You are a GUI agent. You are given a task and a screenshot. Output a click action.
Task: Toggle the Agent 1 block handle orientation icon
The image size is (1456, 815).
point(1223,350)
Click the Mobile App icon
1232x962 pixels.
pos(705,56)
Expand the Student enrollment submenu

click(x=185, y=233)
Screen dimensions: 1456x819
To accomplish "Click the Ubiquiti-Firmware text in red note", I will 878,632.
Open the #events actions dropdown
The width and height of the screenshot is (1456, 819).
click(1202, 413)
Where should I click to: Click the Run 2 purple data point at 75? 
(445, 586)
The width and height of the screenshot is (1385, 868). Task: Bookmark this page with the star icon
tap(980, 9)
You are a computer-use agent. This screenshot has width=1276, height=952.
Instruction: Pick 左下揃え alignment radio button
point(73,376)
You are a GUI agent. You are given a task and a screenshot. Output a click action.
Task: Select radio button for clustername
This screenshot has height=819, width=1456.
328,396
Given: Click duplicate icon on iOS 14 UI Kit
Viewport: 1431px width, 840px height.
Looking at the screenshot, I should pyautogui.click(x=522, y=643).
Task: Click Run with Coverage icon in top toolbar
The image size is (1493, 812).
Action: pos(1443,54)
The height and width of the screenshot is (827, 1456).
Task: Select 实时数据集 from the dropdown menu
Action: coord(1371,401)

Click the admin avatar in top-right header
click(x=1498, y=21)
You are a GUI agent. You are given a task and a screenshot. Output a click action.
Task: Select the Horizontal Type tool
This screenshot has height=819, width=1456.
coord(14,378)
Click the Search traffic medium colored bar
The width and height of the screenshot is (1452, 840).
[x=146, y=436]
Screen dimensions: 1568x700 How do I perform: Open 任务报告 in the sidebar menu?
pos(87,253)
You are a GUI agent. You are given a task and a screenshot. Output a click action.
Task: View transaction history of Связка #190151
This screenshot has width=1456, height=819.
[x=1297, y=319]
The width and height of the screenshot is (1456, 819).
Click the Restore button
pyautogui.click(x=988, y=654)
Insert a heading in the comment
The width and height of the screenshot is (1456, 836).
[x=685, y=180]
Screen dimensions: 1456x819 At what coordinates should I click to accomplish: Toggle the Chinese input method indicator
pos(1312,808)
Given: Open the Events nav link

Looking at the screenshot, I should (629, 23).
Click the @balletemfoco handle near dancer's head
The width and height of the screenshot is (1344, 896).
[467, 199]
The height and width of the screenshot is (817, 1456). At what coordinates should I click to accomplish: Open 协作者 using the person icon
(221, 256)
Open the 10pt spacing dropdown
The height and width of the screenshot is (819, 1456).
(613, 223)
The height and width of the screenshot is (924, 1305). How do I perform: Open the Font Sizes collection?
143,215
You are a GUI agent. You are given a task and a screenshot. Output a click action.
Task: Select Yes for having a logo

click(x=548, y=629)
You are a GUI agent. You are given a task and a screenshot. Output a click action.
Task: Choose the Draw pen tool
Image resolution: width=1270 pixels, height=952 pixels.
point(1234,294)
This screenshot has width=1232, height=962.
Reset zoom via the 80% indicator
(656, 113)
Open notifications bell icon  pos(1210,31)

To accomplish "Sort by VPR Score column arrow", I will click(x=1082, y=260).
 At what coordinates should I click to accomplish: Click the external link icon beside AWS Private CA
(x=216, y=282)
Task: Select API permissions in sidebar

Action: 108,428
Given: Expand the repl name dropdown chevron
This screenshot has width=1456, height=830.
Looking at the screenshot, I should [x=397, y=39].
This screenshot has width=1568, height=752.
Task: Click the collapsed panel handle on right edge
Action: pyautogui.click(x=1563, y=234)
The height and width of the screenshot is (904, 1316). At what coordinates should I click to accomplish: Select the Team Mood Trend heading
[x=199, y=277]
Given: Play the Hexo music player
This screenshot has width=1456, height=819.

> Exercise description
The required answer is the run of lines above, starting at the line with "The width and height of the screenshot is (1385, 868)." and ending at the line with "Task: Select radio button for clustername", reproduced exactly with both ends.

> Result for this exercise
The width and height of the screenshot is (1385, 868). Task: Bookmark this page with the star icon
tap(980, 9)
You are a computer-use agent. This screenshot has width=1276, height=952.
Instruction: Pick 左下揃え alignment radio button
point(73,376)
You are a GUI agent. You are given a task and a screenshot. Output a click action.
Task: Select radio button for clustername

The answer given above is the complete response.